“Dopo il ‘boom’ di rapporti di lavoro domestici registrati dall’Inps nel 2012, anno in cui si è superato il milione di lavoratori regolari, abbiamo assistito ad una costante e pericolosa riduzione del numero di occupati nel settore, fino ai numeri del 2016 che attestano un’ulteriore contrazione del 3,1%. Dati che a nostro avviso certificano quanto da tempo sosteniamo: centinaia di famiglie, caricate di oneri fiscali ed economici, sono obbligate a ‘scegliere’ la strada del nero per far quadrare i conti di casa, altrimenti ingestibili”. È quanto dichiara Assindatcolf, Associazione Nazionale dei Datori di Lavoro Domestici, aderente Confedilizia, componente Fidaldo, commentando i dati annuali 2016 resi noti dall’Inps relativamente al comparto domestico.
“È altresì evidente – prosegue l’Associazione – come lo strumento dei voucher (che oggi si chiama Libretto famiglia) non abbia generato comportamenti virtuosi che, invece, potrebbero essere attivati con incentivi fiscali mirati. Per questo motivo occorre che il Governo inserisca nella prossima Legge Finanziaria forme di aiuto alle famiglie in termini di deducibilità del costo del lavoro domestico.
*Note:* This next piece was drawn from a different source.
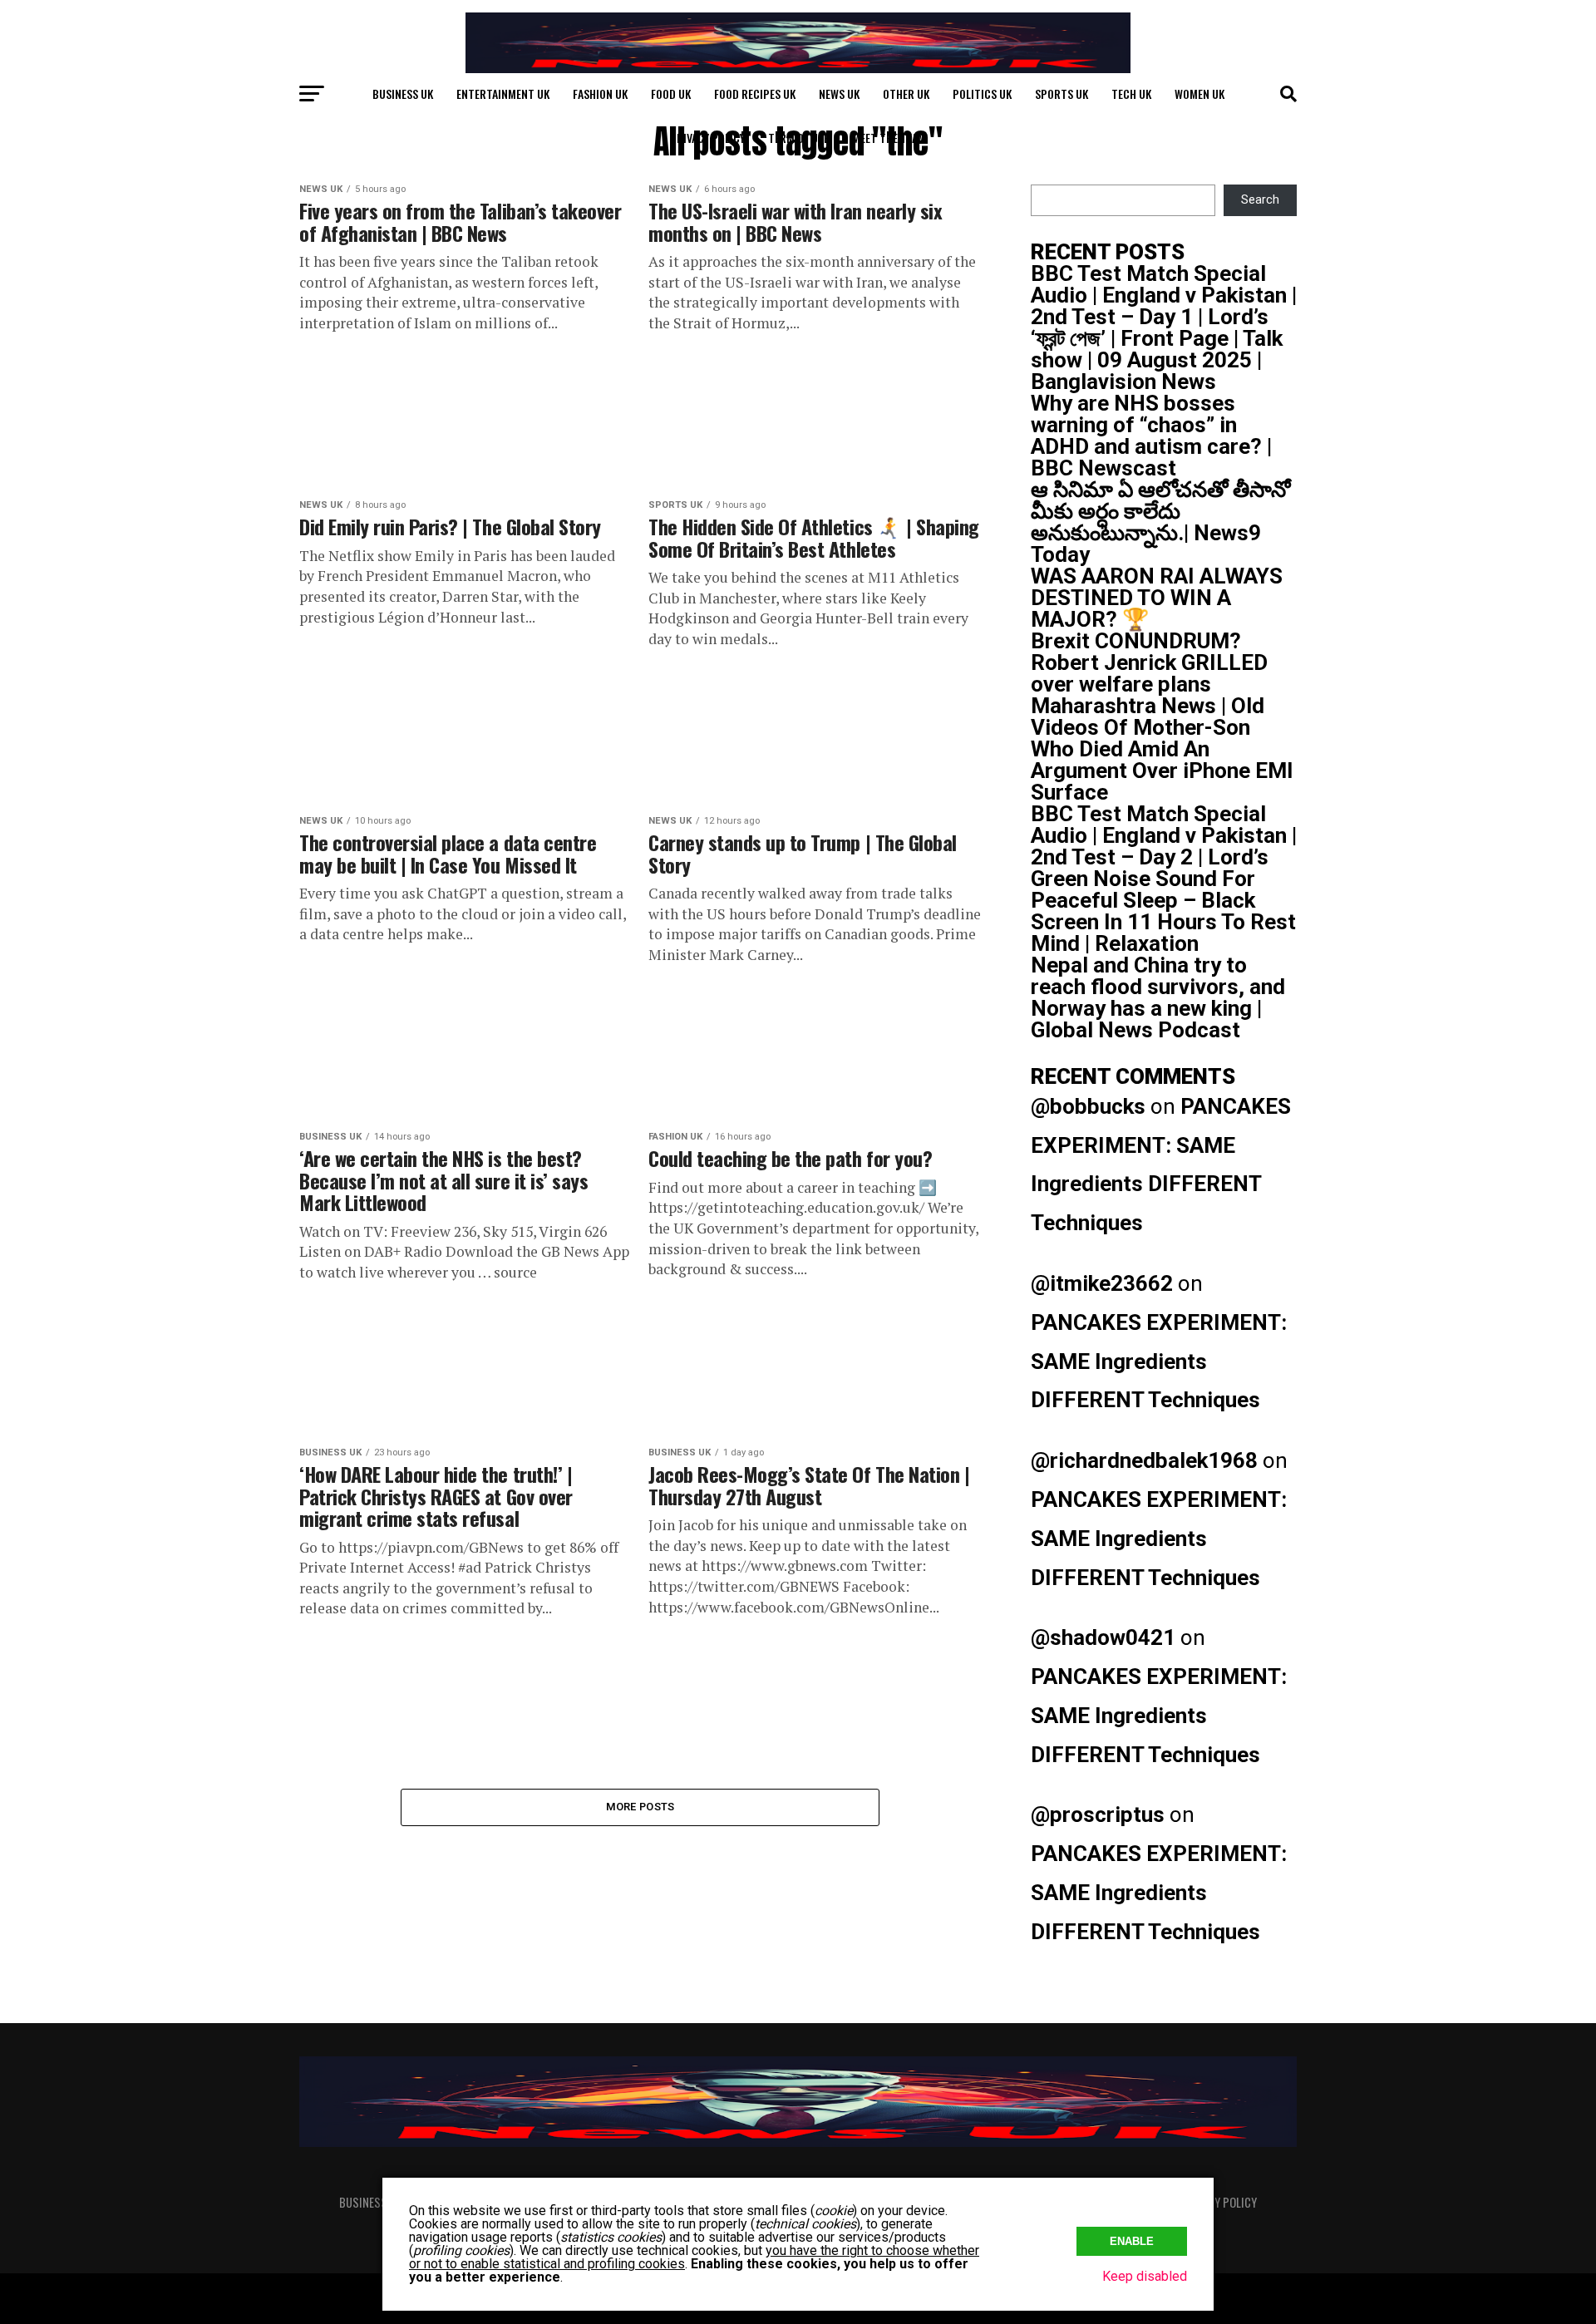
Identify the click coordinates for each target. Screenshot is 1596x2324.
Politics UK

Un meccanismo questo, che potrebbe attivare duplici vantaggi: far risparmiare le famiglie; far emergere quel milione di lavoratori che, stando alle stime del Censis, ad oggi operano nella zona grigia del lavoro irregolare ma anche restituire dignità ad un settore che troppo spesso, e nonostante i numeri, viene ancora considerato come un’occupazione di serie B. Sempre il Censis ha, infatti, stimato in quasi 19 miliardi di euro il giro di affari generato complessivamente dal comparto nel 2016. Numeri che non possono essere trascurati e che devono essere supportati da riforme strutturali del sistema”.
“Infine, – conclude Assindatcolf – non bisogna sottovalutare anche un altro dato che oggi ci consegnano le rilevazioni dell’Inps: cala complessivamente il numero dei lavoratori domestici ma aumentano gli italiani (+1%). Si tratta principalmente di donne in età avanzata, tra i 45 ed i 59 anni, segno che, in tempi di crisi, il comparto può e deve essere considerato anche come una nuova frontiera lavorativa, una leva per risolvere il problema della disoccupazione, per far fronte al costante invecchiamento della popolazione e a politiche di welfare pubbliche ormai insufficienti a soddisfare le esigenze”.